How CML Causes Splenomegaly: Symptoms and Treatment

Chronic Myeloid Leukemia (CML) is a cancer of the blood and bone marrow that causes an overproduction of white blood cells. A common consequence is splenomegaly, or an enlarged spleen, which occurs when the organ becomes overwhelmed trying to filter the excess abnormal cells from the blood. This enlargement is often one of the first noticeable signs of the underlying leukemia.

The Pathophysiology of CML-Induced Splenomegaly

CML originates from a genetic mutation in bone marrow stem cells, creating the BCR-ABL1 fusion gene. This gene drives the overproduction of abnormal white blood cells, particularly granulocytes. These leukemic cells are released from the bone marrow and circulate in the blood, accumulating in other organs.

In individuals with CML, the spleen attempts to filter the massive number of abnormal white blood cells from circulation. This excessive workload causes the spleen to become a site for extramedullary hematopoiesis, where blood cell production occurs outside the bone marrow.

This infiltration by leukemic cells and subsequent extramedullary hematopoiesis causes the spleen to expand significantly. The organ becomes a reservoir for the proliferating CML cells, disrupting its normal structure and function.

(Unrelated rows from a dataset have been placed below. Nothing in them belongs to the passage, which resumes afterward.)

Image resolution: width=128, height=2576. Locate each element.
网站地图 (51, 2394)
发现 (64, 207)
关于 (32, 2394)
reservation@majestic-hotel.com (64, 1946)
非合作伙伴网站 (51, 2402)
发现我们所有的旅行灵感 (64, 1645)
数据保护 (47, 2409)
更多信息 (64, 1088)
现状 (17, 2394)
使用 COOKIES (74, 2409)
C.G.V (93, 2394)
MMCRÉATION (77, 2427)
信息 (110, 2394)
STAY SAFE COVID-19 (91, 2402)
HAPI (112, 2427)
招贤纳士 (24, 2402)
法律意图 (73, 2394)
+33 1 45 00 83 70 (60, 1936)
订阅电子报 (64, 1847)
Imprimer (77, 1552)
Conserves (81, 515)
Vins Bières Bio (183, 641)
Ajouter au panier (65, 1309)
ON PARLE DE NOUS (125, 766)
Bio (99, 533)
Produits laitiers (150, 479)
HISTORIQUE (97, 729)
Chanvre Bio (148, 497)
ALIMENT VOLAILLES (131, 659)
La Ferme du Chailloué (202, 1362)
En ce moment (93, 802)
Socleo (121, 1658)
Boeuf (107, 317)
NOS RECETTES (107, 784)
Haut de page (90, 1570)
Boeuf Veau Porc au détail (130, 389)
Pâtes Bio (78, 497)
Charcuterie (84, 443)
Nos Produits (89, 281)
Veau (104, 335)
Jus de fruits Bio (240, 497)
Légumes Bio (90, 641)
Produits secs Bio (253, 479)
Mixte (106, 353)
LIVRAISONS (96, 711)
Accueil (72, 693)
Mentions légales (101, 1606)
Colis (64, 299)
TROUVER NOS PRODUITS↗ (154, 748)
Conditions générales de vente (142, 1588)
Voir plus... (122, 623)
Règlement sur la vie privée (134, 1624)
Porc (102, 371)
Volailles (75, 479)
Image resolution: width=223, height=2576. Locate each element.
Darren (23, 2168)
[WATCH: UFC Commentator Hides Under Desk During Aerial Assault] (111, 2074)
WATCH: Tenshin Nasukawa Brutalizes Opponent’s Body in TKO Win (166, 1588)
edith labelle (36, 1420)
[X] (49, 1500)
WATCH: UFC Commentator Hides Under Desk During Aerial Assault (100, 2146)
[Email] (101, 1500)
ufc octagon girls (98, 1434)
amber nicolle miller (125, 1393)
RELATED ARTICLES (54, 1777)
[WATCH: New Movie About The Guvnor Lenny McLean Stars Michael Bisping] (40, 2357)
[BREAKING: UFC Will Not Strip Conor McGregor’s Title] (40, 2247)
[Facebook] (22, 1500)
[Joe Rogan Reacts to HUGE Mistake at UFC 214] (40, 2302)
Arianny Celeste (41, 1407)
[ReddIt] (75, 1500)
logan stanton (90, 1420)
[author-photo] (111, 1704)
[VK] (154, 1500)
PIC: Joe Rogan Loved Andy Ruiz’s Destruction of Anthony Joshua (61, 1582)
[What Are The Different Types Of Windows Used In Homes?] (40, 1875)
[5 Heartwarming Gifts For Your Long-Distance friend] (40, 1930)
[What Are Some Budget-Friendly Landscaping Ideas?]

Symptoms and Physical Manifestations

A primary symptom of an enlarged spleen is fullness or discomfort in the upper left abdomen, caused by the spleen pressing against the stomach and other nearby organs. Some individuals experience pain in this area that can radiate to the left shoulder. This pain may become sharp if a part of the spleen loses its blood supply, a condition known as splenic infarction.

Early satiety, the feeling of being full after eating a small amount, is also common. The enlarged spleen reduces the stomach’s capacity, which can lead to unintentional weight loss. The body’s increased metabolic rate from the cancer can also cause fatigue and excessive sweating.

Symptom severity correlates with the degree of spleen enlargement. In the early, chronic phase of CML, symptoms may be mild or absent, with the condition sometimes discovered during a routine physical exam. As the disease progresses, the spleen can become massively enlarged, leading to more pronounced symptoms.

The Diagnostic Process

The diagnostic process often begins with a physical examination where a physician palpates the abdomen to detect an enlarged spleen. The doctor assesses how far the spleen extends below the left rib cage for an initial estimate of its size. However, a physical exam is not always definitive, as a palpable spleen can be found in healthy individuals and not all enlarged spleens are easily felt.

Imaging tests are used to confirm splenomegaly and obtain precise measurements. An abdominal ultrasound is a common first step, as it is non-invasive and effective at visualizing the spleen and its dimensions. A spleen length over 13 centimeters is considered enlarged.

A computed tomography (CT) scan of the abdomen can also provide detailed images and is useful for measuring splenic volume. These imaging results, combined with blood and bone marrow tests to confirm CML, allow doctors to use spleen size as a clinical marker. Spleen size helps stage the disease and monitor a patient’s response to treatment.

Management and Treatment Strategies

The primary approach to managing CML-induced splenomegaly is treating the underlying leukemia. Controlling the cancer cells relieves the burden on the spleen, allowing its size to return to normal or near-normal. The standard of care for CML is a class of targeted drugs known as tyrosine kinase inhibitors (TKIs), which are oral medications that target the BCR-ABL1 protein driving the cancer.

TKIs like imatinib, nilotinib, and dasatinib block the signaling pathways that allow leukemic cells to multiply. This leads to a rapid reduction of abnormal cells, alleviating the burden on the spleen. Response to TKI therapy is monitored with blood tests, and a decrease in spleen size indicates a complete hematologic response. Most patients remain on TKI therapy long-term to keep the leukemia in remission.

If TKI therapy is not effective enough or if symptoms from an extremely enlarged spleen require immediate relief, other treatments are considered. Low-dose radiation therapy can be directed at the spleen to shrink it and alleviate pain. However, radiation is for symptom control and does not treat the underlying CML.

A splenectomy, or the surgical removal of the spleen, is another option for severe cases. This procedure is less common due to effective TKIs but may be used if the spleen causes significant pain, is at risk of rupturing, or is contributing to dangerously low blood counts. Allogeneic stem cell transplantation is a curative option reserved for patients resistant to TKI therapy or who have progressed to advanced disease phases.